Os serviços sociais (Sesi/Sesc/Sest) desenvolvem atividades ligadas ao bem-estar e qualidade de vida aos trabalhadores, com centros destinados a esporte, cultura, saúde, alimentação e turismo, por exemplo.

Serviços de aprendizagem e apoio (Senai/Senac/Senat) oferecem cursos de qualificação (básica até pós-graduação) para trabalhadores desses setores, desenvolvem soluções de inovação e tecnologia para empresas e possuem programas de aceleração de startups, entre outras atividades.

Senar e Sescoop atuam nas duas funções (sociais e de aprendizagem).

O Sebrae é a única entidade que não está ligada a uma confederação e tem como objetivo auxiliar micro e pequenas empresas e microempreendedores individuais, por meio de cursos, consultoria, por exemplo.

COMO SURGIU O SISTEMA S?

Sesi, Senai, Senac e Sesc surgiram na década de 1940. A partir de 1990, o sistema ganharia mais cinco serviços autônomos.

O Senai foi criado por Getúlio Vargas em 1942 e é administrado pela CNI (Confederação Nacional da Indústria). Surgiu com a missão de organizar e administrar escolas de aprendizagem para os trabalhadores do setor.

Em 1946, foi criado o Senac, ligado ao setor de comércio, serviços e turismo. No mesmo ano vieram o Sesi e o Sesc, para executar medidas que contribuíssem para o bem-estar social dos trabalhadores dos dois setores.

O Sebrae surgiu na década de 1970, mas só entrou no sistema S como entidade autônoma do governo em 1990. As demais entidades surgiram no período 1991-2001.

QUAIS FORAM AS TENTATIVAS DE MUDANÇAS DO SISTEMA?

Diversos governos, entre eles Dilma Rousseff (2011-2016) e Jair Bolsonaro (2019-2022), já tentaram mexer na destinação dos recursos do Sistema S, mas fracassaram diante da pressão das lideranças empresariais, que barraram essas propostas no Congresso.

O ex-ministro da Economia Paulo Guedes, por exemplo, assumiu o cargo defendendo cortes em recursos para grupos de interesse, prometendo dar uma "facada" no Sistema S, mas não conseguiu fazer suas iniciativas prosperarem no Congresso.

Em 2019, Bolsonaro enquadrou as organizações nas regras da LAI (Lei de Acesso à Informação) e obrigou as entidades a detalhar gastos com salários e serviços.
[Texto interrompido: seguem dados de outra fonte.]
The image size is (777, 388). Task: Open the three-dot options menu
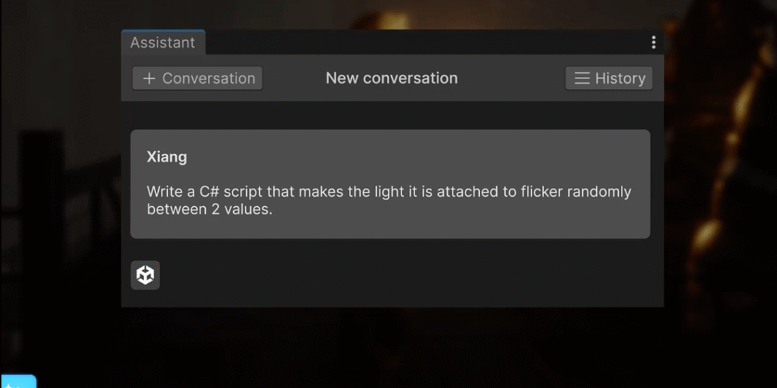(653, 42)
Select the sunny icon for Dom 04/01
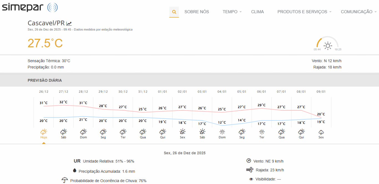 (x=222, y=132)
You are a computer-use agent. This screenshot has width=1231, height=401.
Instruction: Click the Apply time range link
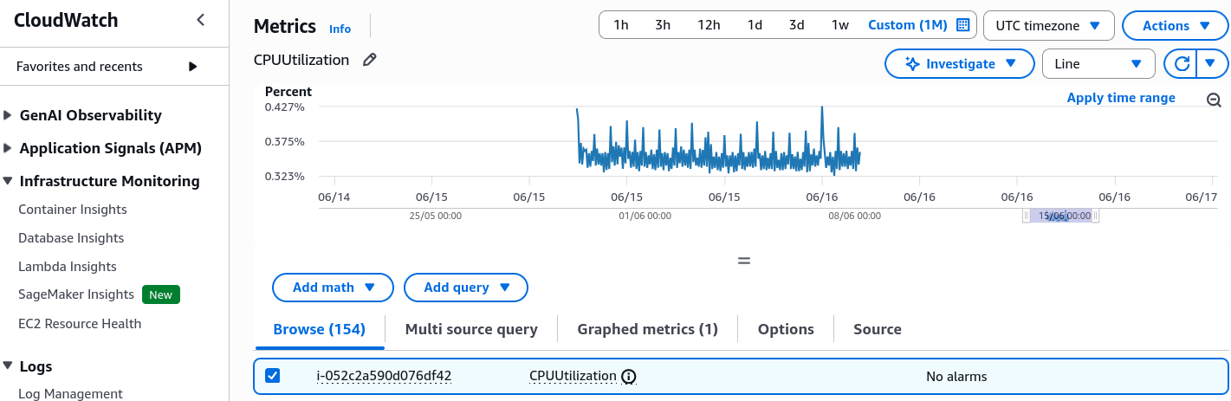click(x=1121, y=98)
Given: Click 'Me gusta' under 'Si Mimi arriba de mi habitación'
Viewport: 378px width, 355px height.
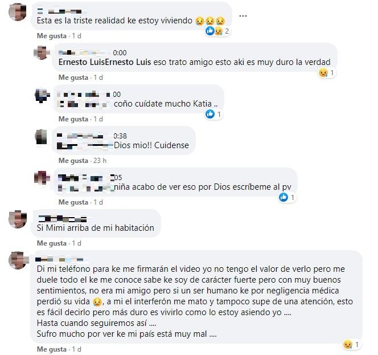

Quando comandava o Ministério da Educação, em 2008, o atual ministro da Fazenda, Fernando Haddad, conseguiu fazer mudanças no sistema para ampliar a gratuidade e o número de vagas em cursos técnicos de formação inicial e continuada de quatro entidades.

Também já houve tentativas de limitar as remunerações das entidades ao teto do funcionalismo federal (R$ 41.650,92). No Sesi-SP, por exemplo, os valores divulgados chegam a R$ 62.143.

QUAIS SÃO AS CRÍTICAS?

O ex-senador Ataídes Oliveira (PSDB-TO) escreveu na década passada o livro "A Caixa Preta do Sistema S", com críticas ao modelo, como existência de cursos de valores elevados, sobra de recursos investidos no mercado financeiro, desvios cometidos por gestores e alta remuneração dos dirigentes, entre outras questões. Uma proposta de reforma elaborada pelo parlamentar também foi barrada no Congresso.

Em 2019, a Procuradoria-Geral da República cobrou transparência no uso do dinheiro repassado às entidades.

Líderes sindicais têm apresentado ao governo o pleito de aumentar a representatividade dos trabalhadores no Sistema S, para que eles participem da definição das estratégias das entidades, especialmente na área de formação profissional.